Par ces réflexions programmatiques, Fischer donne une nouvelle légitimité à l’historiographie de l’histoire de la philosophie : là où Hegel et Erdmann intègrent l’esprit de système et les formes historiques de l’activité philosophique dans un système ultime ou dans l’histoire universelle, Fischer envisage précisément les formes historiques dans leur caractère contradictoire en tant qu’elles représentent les moyens de la connaissance et servent à la constitution de l’esprit humain ; ce n’est pas la fin de l’histoire qui est déterminante, mais l’histoire elle-même, qu’elle connaisse ou non un aboutissement. Il est difficile de concevoir un programme historiciste plus prégnant pour l’historiographie de la philosophie après Fischer. Son histoire de la philosophie en plusieurs volumes, qui fait le pont entre Descartes et Leibniz d’un côté et Hegel et Schopenhauer de l’autre, en témoigne avec brio. Néanmoins, l’architecture du savoir passe de la sphère objective des concepts fondamentaux et des catégories à une acquisition historique et subjective des connaissances ; la conscience de soi qui se forme par l’étude de l’histoire devient l’architecte de son propre point de vue. Qui saurait garantir le succès d’un tel apprentissage ?

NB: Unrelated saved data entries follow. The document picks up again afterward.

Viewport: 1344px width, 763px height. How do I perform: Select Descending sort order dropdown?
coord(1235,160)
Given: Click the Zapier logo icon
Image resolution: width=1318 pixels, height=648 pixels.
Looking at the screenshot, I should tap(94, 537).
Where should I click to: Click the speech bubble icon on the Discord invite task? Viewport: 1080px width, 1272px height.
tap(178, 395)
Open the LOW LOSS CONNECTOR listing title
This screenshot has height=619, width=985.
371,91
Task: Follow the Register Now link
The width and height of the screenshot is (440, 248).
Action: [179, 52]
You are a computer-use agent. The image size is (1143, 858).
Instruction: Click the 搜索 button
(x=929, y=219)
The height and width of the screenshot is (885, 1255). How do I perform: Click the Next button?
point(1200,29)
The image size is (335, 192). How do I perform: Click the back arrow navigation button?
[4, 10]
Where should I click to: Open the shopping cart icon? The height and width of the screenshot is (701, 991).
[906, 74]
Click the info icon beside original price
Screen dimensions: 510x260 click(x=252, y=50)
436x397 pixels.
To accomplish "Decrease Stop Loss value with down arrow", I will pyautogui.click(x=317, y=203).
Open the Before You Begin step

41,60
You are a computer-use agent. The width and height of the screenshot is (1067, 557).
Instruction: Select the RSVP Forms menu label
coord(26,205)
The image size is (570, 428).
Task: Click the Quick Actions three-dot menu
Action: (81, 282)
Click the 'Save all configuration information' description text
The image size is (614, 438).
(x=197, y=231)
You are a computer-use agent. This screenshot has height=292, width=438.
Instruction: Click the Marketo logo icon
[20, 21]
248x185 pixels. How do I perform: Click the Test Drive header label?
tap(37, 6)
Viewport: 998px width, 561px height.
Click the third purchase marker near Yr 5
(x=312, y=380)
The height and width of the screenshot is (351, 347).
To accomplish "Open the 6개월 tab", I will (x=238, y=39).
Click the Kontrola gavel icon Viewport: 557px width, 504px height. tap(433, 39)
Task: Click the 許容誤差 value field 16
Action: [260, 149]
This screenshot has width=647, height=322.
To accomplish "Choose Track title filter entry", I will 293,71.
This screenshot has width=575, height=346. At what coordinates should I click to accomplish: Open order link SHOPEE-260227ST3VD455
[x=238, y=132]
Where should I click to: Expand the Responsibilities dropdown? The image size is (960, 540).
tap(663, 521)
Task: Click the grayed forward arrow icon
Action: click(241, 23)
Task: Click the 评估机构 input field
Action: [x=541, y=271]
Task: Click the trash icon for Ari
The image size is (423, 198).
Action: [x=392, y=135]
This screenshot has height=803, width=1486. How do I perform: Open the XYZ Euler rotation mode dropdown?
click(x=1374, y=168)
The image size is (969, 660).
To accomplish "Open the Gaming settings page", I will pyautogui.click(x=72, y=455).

Pendant l’époque qui précède la première guerre mondiale, l’historiographie philosophique tend à s’internationaliser. La douzième édition du Grundriss der Geschichte der Philosophie de 1928, qui comprend un volume sur la philosophie européenne et extra-européenne du XIXe siècle71, s’accompagne d’un remarquable projet d’encyclopédie universelle, à savoir de celle de La culture du présent, entreprise par Paul Hinneberg (1862-1934) aux éditions de B. G. Teubner depuis 190572. Dans le cadre de ce projet éditorial, on voit paraître, respectivement en 1907 et 1909, les volumes intitulés Philosophie systématique et Histoire générale de la philosophie, dont le premier s’ouvre sur « L’essence de la philosophie » de Wilhelm Dilthey, traité qui déduit historiquement la philosophie de l’enchaînement des différents systèmes. Selon cet auteur, tous les penseurs s’attellent à élucider l’énigme du monde et de la vie et génèrent, dans leurs tentatives d’objectivation conceptuelle des questions métaphysiques fondamentales sur l’être du monde et la cause de la vie, un continuum dans lequel doit s’inscrire toute position nouvelle : « Ainsi, toutes les prises de position de la conscience philosophique et toutes les déterminations conceptuelles de la philosophie dans lesquelles ces prises de position trouvent leur expression forment ensemble le contexte historique. »73

Les contributions faites aux domaines philosophiques particuliers ne respectent cependant pas toutes le cadre annoncé : Alois Riehl (1844-1924) couvre les champs de la logique et de la théorie de la connaissance, Wilhelm Wundt (1832-1920), celui de la métaphysique, Wilhelm Ostwald (1853-1932), celui de la philosophie naturelle, Hermann Ebbinghaus (1850-1909), celui de la psychologie, et Friedrich Paulsen (1846-1908), celui de l’éthique. Le projet sera néanmoins représenté par les plus éminents philosophes du monde académique des alentours de 1900 – exception faite du néokantisme de l’école de Marbourg74. Le volume sur la philosophie de l’histoire fait paraître, dans une perspective à la fois diachronique et synchronique, une approche d’histoire globale de la philosophie. En accord avec ses études sur la psychologie des peuples (« Völkerpsychologie »), Wilhelm Wundt déduit les débuts de la philosophie des formes de pensée primitives. D’éminents savants, tels que l’indologue Hermann Oldenberg (1854-1920), l’orientaliste Ignaz Goldhizer (1850-1921) et le sinologue Wilhelm Grube (1855-1908), font le tableau de la philosophie orientale, tandis que le philosophe Tetsujiro Inouye (1855-1944) se charge de la présentation de la philosophie japonaise. La philosophie européenne profite des contributions de divers spécialistes, qui en retracent l’histoire de façon linéaire de l’Antiquité au XIXe siècle. Quant à la philosophie récente, elle est placée sous la responsabilité de Wilhelm Windelband. Dans son ensemble, l’encyclopédie de Hinneberg présente une histoire de la philosophie tendant à s’internationaliser et qui, libérée de ses stéréotypes confessionnels et de toute pensée politique nationaliste, a fait date, indéniablement75. L’un des effets d’une telle conception globale de la philosophie tient dans le renversement de l’ordre fondamental et systématique instauré entre la philosophie et la science, d’une part, et entre la philosophie et d’autres formes d’objectivation, de l’autre. De cette façon, l’architecture du savoir est extraite des rapports entre philosophie et science pour se voir confiée aux « archives des propos de l’humanité accessibles à tout un chacun »76.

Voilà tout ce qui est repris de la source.